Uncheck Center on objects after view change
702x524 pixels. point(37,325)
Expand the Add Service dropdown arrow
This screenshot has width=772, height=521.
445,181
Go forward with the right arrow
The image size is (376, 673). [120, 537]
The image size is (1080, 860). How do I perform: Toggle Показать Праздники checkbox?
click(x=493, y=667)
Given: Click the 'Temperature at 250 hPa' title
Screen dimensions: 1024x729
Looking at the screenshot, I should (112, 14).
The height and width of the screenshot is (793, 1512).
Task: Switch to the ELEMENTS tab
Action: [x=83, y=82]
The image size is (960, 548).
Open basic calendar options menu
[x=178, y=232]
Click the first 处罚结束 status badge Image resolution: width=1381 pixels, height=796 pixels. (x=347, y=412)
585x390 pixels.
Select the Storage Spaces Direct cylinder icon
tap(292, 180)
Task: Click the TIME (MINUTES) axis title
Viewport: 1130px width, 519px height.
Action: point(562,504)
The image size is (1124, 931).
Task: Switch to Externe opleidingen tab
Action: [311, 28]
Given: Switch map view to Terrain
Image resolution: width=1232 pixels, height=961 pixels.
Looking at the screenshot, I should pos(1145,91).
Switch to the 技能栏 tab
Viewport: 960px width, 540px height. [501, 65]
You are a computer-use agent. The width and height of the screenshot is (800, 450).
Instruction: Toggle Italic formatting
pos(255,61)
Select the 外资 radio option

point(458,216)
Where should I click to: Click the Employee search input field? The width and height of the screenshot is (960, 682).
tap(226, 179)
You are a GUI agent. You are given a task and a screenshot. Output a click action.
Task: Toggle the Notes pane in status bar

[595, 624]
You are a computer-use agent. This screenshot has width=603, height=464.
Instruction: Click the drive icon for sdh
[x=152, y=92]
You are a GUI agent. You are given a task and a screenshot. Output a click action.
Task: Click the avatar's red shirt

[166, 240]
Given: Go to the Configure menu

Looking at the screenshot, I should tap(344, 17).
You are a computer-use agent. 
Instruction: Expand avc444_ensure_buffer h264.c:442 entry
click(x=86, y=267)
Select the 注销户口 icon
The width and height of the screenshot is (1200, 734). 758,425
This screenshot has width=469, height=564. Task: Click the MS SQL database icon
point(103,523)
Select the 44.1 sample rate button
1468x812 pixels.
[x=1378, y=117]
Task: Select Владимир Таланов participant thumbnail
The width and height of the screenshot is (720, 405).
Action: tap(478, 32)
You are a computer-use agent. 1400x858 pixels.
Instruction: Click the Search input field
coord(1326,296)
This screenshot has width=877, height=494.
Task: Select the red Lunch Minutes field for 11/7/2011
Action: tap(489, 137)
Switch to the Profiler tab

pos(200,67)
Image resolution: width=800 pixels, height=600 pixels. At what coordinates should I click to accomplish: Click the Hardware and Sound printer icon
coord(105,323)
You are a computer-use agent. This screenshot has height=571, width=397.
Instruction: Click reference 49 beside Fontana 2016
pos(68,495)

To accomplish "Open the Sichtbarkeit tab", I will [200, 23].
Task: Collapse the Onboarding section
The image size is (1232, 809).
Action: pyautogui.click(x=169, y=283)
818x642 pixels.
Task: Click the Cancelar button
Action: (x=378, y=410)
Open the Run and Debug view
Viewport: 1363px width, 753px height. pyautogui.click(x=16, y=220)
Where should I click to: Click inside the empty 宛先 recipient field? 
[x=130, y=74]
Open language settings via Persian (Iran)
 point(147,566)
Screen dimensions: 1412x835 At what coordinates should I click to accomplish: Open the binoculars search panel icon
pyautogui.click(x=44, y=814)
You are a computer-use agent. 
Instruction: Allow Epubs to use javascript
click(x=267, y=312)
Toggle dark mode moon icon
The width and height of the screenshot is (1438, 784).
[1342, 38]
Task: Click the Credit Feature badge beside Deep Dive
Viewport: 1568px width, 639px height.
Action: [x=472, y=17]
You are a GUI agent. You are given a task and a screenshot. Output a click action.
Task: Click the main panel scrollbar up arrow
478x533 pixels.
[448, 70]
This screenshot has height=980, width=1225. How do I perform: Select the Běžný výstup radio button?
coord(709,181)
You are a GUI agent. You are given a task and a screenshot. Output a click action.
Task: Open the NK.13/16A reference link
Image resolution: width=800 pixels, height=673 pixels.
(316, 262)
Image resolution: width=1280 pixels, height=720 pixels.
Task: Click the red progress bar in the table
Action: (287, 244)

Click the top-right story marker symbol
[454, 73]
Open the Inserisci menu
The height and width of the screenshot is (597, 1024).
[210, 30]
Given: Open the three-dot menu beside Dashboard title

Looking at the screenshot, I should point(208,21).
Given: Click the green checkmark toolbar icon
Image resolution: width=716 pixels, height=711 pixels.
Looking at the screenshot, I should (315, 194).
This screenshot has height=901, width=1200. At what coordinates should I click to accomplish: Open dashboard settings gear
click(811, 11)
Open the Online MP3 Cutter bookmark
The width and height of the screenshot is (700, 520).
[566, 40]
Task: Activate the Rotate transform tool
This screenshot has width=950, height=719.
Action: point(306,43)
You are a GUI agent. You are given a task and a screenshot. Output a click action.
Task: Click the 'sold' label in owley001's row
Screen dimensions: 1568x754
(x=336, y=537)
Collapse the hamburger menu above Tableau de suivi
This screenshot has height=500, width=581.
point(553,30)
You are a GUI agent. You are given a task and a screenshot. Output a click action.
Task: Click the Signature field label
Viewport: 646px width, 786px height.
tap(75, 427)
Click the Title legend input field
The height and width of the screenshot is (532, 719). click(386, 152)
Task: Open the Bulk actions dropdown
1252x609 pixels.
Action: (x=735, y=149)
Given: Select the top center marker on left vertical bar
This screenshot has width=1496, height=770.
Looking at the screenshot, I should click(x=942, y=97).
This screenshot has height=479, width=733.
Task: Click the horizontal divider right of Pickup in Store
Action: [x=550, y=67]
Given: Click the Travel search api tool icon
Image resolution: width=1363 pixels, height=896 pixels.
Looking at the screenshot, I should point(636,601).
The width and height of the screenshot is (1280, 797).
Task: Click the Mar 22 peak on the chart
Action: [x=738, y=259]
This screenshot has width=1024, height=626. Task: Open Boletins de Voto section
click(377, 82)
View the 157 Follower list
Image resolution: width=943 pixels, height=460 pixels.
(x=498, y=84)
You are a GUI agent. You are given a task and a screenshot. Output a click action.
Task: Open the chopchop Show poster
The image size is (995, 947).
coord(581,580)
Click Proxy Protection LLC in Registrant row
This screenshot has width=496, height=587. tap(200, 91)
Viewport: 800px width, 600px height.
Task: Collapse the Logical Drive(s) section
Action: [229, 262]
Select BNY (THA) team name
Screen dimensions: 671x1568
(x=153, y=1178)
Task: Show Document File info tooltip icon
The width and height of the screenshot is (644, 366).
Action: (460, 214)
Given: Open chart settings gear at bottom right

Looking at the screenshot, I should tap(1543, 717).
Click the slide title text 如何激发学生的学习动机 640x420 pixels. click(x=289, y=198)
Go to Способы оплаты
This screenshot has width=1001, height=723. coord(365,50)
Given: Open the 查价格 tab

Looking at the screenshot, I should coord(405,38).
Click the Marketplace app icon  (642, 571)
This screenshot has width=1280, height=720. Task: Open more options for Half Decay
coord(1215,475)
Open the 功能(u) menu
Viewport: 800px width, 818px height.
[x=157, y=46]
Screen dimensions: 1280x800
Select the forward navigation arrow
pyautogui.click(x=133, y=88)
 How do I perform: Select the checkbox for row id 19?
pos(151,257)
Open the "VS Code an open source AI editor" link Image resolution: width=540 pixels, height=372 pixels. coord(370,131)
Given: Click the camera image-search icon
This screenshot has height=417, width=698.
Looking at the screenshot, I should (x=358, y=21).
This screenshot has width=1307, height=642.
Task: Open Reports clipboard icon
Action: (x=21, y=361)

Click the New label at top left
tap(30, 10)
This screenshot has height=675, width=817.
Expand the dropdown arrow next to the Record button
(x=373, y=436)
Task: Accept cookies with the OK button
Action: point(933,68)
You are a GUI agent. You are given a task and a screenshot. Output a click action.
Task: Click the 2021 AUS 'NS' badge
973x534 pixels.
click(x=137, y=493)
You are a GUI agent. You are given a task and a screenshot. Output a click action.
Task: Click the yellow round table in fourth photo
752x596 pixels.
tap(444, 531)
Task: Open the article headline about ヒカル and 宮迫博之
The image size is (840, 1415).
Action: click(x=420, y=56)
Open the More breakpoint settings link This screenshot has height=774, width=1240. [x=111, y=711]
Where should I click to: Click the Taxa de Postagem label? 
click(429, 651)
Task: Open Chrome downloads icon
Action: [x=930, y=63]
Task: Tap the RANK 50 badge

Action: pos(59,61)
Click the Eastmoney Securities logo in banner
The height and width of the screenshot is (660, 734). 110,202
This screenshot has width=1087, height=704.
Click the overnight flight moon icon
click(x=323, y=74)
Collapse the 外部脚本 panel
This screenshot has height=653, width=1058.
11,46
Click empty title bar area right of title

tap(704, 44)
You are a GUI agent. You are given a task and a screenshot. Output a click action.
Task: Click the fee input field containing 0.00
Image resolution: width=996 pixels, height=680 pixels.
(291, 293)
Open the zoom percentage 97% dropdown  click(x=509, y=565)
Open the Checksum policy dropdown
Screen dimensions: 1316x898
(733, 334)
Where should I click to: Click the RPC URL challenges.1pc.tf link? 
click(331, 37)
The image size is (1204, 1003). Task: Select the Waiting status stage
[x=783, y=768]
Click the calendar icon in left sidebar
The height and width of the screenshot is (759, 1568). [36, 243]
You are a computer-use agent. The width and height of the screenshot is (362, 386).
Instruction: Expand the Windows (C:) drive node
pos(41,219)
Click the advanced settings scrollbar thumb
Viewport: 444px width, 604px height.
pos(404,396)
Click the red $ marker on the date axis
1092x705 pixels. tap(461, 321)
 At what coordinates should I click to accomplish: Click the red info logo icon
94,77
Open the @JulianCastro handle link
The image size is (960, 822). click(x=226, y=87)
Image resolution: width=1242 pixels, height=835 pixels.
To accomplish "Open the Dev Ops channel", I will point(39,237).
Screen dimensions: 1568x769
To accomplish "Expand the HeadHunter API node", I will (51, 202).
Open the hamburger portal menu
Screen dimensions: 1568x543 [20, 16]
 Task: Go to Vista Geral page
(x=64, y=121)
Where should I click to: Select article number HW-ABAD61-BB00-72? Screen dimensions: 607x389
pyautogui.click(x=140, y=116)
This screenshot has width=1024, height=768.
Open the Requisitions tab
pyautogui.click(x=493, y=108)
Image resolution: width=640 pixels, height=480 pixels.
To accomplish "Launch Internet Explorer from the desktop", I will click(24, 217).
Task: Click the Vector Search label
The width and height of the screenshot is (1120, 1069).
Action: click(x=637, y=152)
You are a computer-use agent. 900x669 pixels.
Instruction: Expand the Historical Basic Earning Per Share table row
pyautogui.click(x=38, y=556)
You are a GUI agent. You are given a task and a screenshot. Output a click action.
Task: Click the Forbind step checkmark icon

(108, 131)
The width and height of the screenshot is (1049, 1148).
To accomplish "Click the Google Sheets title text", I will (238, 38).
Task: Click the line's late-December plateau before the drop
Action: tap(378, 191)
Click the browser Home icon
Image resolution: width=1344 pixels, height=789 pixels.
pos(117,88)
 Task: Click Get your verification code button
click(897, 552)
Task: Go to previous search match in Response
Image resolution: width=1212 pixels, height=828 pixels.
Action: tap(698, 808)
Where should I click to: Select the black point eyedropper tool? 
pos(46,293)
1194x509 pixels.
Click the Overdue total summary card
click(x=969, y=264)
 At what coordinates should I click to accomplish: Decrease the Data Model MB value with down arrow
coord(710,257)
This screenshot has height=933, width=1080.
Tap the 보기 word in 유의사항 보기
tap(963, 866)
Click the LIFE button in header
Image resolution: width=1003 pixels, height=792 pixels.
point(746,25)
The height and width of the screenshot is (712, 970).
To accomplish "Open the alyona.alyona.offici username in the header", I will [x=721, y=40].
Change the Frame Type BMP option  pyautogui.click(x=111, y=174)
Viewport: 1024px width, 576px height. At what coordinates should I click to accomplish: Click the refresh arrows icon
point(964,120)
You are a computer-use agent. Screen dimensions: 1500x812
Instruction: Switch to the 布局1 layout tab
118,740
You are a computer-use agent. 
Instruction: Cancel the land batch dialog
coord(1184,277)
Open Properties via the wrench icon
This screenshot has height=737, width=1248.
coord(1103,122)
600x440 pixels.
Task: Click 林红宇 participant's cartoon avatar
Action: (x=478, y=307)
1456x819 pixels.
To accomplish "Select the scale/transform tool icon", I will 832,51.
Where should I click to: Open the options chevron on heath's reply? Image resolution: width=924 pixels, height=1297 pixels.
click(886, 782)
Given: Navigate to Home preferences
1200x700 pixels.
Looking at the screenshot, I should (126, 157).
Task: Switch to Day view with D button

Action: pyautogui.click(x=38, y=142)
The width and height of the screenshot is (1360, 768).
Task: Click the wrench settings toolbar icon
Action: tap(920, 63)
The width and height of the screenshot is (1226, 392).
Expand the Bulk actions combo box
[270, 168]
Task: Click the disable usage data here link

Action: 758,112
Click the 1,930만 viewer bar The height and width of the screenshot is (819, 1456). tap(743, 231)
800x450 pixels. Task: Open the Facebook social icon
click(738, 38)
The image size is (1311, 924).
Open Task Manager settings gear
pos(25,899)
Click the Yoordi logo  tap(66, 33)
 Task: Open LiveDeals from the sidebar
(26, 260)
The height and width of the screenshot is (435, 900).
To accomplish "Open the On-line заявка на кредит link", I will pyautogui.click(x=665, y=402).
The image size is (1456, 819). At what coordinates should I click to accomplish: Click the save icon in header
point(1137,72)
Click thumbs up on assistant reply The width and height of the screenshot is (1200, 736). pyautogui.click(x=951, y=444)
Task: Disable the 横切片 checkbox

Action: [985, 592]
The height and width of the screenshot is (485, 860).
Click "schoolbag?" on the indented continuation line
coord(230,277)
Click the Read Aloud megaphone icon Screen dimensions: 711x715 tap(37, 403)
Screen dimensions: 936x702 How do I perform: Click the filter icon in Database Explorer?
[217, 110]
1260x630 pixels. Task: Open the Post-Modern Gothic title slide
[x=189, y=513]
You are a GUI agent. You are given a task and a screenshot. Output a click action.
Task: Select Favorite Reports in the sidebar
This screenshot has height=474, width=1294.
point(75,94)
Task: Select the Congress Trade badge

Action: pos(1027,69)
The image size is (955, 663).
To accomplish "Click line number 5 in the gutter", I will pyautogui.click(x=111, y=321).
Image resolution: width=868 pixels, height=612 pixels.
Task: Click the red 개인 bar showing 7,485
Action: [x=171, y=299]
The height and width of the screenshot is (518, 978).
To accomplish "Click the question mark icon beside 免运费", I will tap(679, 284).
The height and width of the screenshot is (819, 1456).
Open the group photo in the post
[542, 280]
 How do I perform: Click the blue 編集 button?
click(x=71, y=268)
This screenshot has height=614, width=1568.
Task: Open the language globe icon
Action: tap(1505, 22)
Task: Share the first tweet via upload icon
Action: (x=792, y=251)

══════

▸ **Brief**:
When the line with "How do I perform: Select the checkbox" is reached in the data above, start copying there, and copy each line exactly until the line with "Open the More" has been copied; copy nothing else.

▸ **Exercise solution**:
 How do I perform: Select the checkbox for row id 19?
pos(151,257)
Open the "VS Code an open source AI editor" link Image resolution: width=540 pixels, height=372 pixels. coord(370,131)
Given: Click the camera image-search icon
This screenshot has height=417, width=698.
Looking at the screenshot, I should (x=358, y=21).
This screenshot has width=1307, height=642.
Task: Open Reports clipboard icon
Action: (x=21, y=361)

Click the New label at top left
tap(30, 10)
This screenshot has height=675, width=817.
Expand the dropdown arrow next to the Record button
(x=373, y=436)
Task: Accept cookies with the OK button
Action: point(933,68)
You are a GUI agent. You are given a task and a screenshot. Output a click action.
Task: Click the 2021 AUS 'NS' badge
973x534 pixels.
click(x=137, y=493)
You are a GUI agent. You are given a task and a screenshot. Output a click action.
Task: Click the yellow round table in fourth photo
752x596 pixels.
tap(444, 531)
Task: Open the article headline about ヒカル and 宮迫博之
The image size is (840, 1415).
Action: click(x=420, y=56)
Open the More breakpoint settings link This screenshot has height=774, width=1240. [x=111, y=711]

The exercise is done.